The company’s main value is practical repetition. Instead of trying to cover every possible XR use case, Osso VR stays close to surgical performance, procedure familiarity, and training that can happen outside the operating room.

4. FundamentalVR

Surgical practice is where FundamentalVR feels most relevant. Its HapticVR system does not stop at showing a procedure on screen — it lets users feel things like tissue, bone, and tool movement while they train. For teams looking at VR in healthcare, that touch element is the reason it feels different from a regular simulation tool.

It is a better fit for hands-on training than for general patient education. Medical device companies and surgical training teams can use it when the goal is to repeat the same steps, build confidence, and reduce mistakes before work starts with real patients.

5. SimX

SimX is a VR medical simulation platform for hospitals, nursing schools, EMS programs, and military medical teams. Its virtual patient scenarios support nurses, physicians, first responders, and advanced providers, which makes it one of the more practical VR healthcare companies for broad clinical training.

The platform works well when one training team needs content for several roles. It can support routine practice, emergency scenarios, and high-pressure decision-making without being tied to one narrow specialty.

6. GigXR

GigXR works in holographic healthcare training, with mixed reality applications for anatomy, clinical simulation, and patient-care scenarios. Its platform includes HoloHuman and HoloScenarios, and its materials describe shared immersive simulations where learner decisions can change a holographic patient’s condition. For education teams planning AR/VR in healthcare, that collaborative angle is useful.

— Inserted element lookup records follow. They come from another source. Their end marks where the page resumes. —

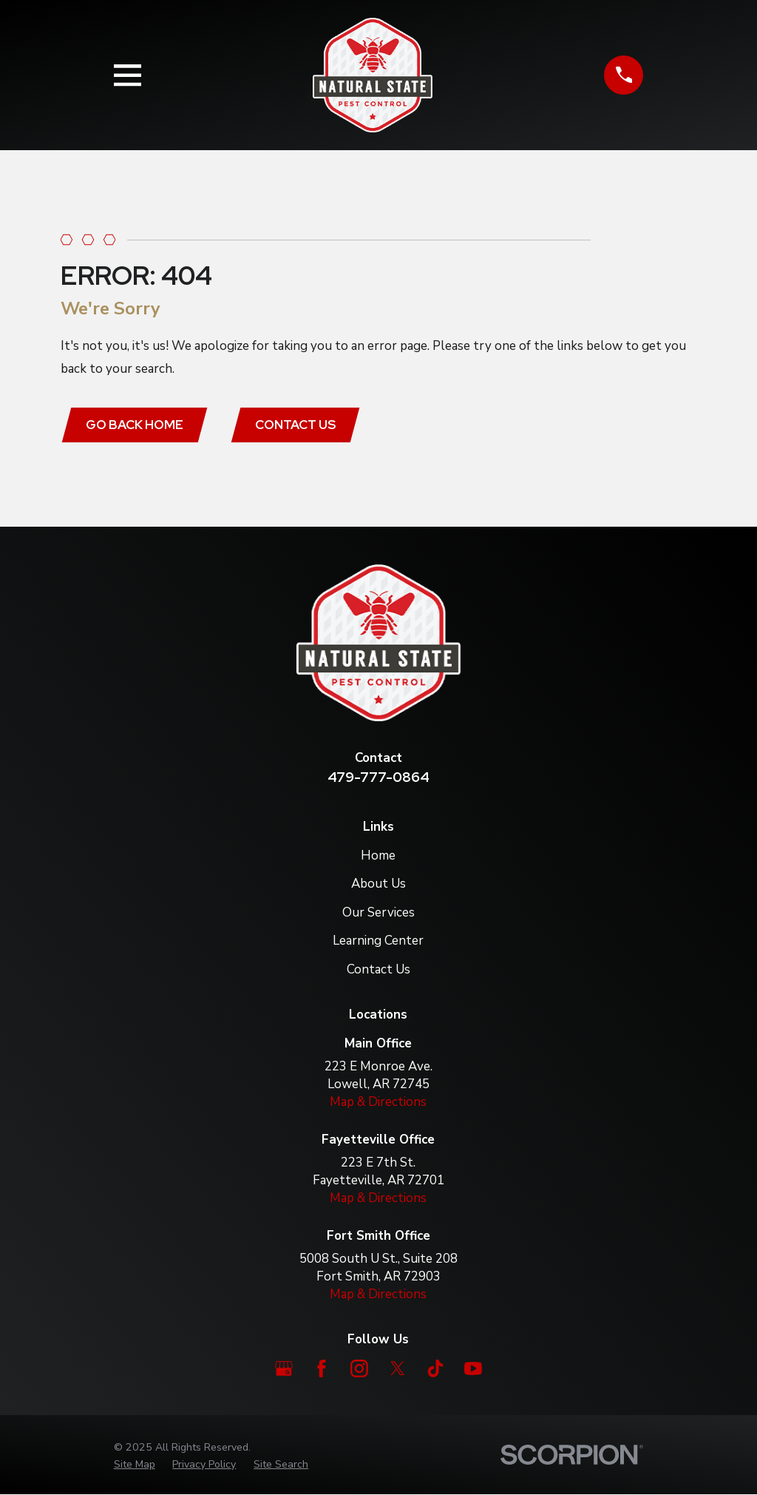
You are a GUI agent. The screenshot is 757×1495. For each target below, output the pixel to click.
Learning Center (378, 941)
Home (378, 855)
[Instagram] (359, 1369)
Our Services (378, 912)
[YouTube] (473, 1369)
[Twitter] (398, 1369)
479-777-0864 (378, 778)
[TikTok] (435, 1369)
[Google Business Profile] (284, 1369)
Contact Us (296, 424)
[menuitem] (134, 1464)
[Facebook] (321, 1369)
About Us (378, 884)
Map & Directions (378, 1101)
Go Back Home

The company also has visible academic and clinical training signals. Its HoloScenarios work has been tied to institutions such as the University of Cambridge, Cambridge University Hospitals, and NUS Medicine, which adds practical credibility beyond product claims.

7. AppliedVR

Therapeutic VR is where AppliedVR clearly separates itself from the studio-style companies on this list. Its RelieVRx program is described as an FDA-authorized prescription VR medical device for chronic lower back pain, designed as a non-opioid treatment option. That makes the company a strong healthcare example where immersive technology moves from training into patient care.

The proof is unusually concrete. FDA materials classify the product type as a virtual reality behavioral therapy device for pain relief, which gives AppliedVR a level of regulatory grounding that many XR companies do not have.

Choosing The Right Healthcare XR Partner

The right choice depends on the problem.

A good vendor should understand the clinical setting, not just the headset. Ask how they handle validation, medical review, learner safety, hardware rollout, and updates after launch. The strongest partners turn immersive ideas into tools people can actually use in care, education, and practice.